Впервые за долгие годы Вера стала по памяти говорить, что верует во Единого Бога-Отца, Творца Неба и Земли, видимого и невидимого. Верует во Единого Господа Иисуса Христа, сошедшего с Небес, распятого, страдавшего, погребенного и вознесшегося. Вера повторяла, что верует, верует, верует, и одновременно нащупывала связку ключей с фонарем, не зная, что лучше: увидеть или оставить во мраке. Фонарь отползал от пальцев, но она настигла его и выпустила луч.
И тут же вскочила на кровати в полный рост, вжавшись в стену.
Пыльный пол был покрыт отпечатками разных, больших и маленьких, размера баскетболиста и делающего первые шаги малыша, рифленых и гладких обувных подошв.
Она стала разметывать пыль.
Стала ползать, растирая следы ладонями. Пыль клубилась в скачущем луче. Уничтожив последний отпечаток, Вера поднялась, отряхиваясь и чихая. Настало время проветрить.
Рванула импровизированную занавесь. В том месте, где недавно было окно, теперь стояла капитальная, оклеенная обоями стена, ничем не отличающаяся от соседней.

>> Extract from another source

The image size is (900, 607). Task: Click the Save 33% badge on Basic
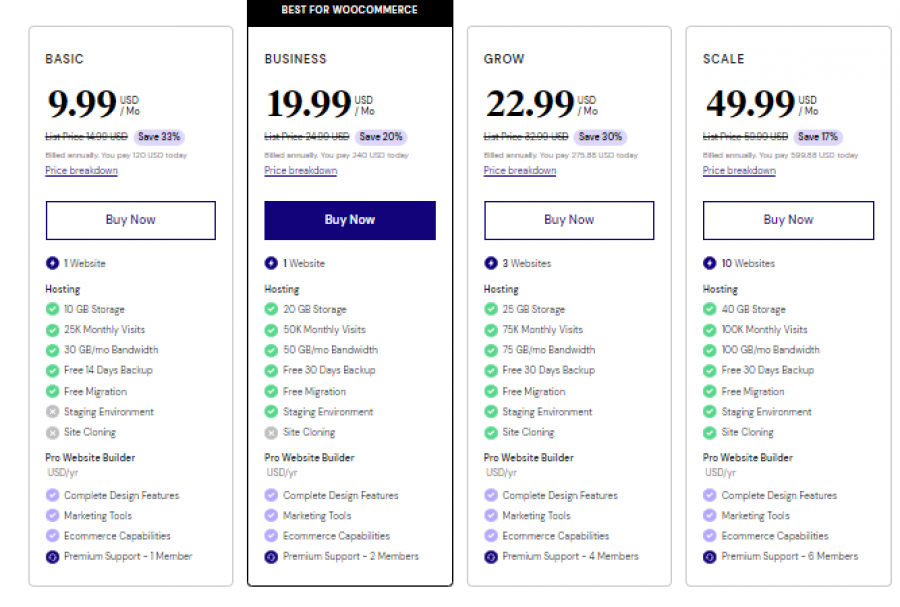pyautogui.click(x=160, y=137)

Вера кинулась к двери, ведущей из ничьей комнаты в ее арендованную.
Дверь на месте.
Дернула.
Заперто.
Толкнула.
Заперто.
Принялась пинать и стучать.
Неужели замок защелкнулся? Не может быть. Это не такой замок. Этот с большим ключом и широкой старомодной скважиной. Он не мог защелкнуться.
Прильнула к скважине.
Темень и едва ощутимый ветерок.
Ночь, поняла Вера и уже собралась отнять глаз, как заметила по ту сторону движение.
Моргнула.
В скважине дрогнуло.
Она отстранилась и посветила.
И поползла прочь от двери, ногами и руками отталкиваясь. Ее трясло, как плохо закрепленную стиральную машину.
Печень на почки, почки на сердце.
Серебряный глаз глядел на нее из скважины.
Ужас наполнил Веру, как гипс, которым помпейские археологи музейным зевакам на потеху заполняют человеческие, оставшиеся в застывшем пепле пустоты. Подвывая, она каталась по комнате, но глаз настигал везде.
Вот бы подскочить к окну, распахнуть и прыгнуть.
А лучше прямо сквозь стекло. Проломить оконные перекладины, избавиться навсегда.
Только окна нет.
Тогда за город, на шоссе.
Стала собирать разбросанные тряпки. Пригодятся. Фонариком светила аккуратно, чтобы с улицы не заметили. Хоть окна нет, а рисковать не стоит.
Протиснулась за шкаф, отодвинув его от стены.
В клиновидном закутке было надежно, но тесно. К задней стенке лепилась покоробившаяся бумажка со штампом фабрики, годом выпуска, номером изделия.
Осветила.
Цифры скакали, ссорились, перестраивались. Четверка подталкивала острой коленкой круглый бок девятки, семерка клевала двойку, римские палочки-галочки дребезжали частоколом. Цифры складывались, становясь увесистым числом, разбивались в брызги о край дробного столбика. Цифры охамели не случайно, они что-то знали. Они специально выкрутасничали, кривлялись и дразнили.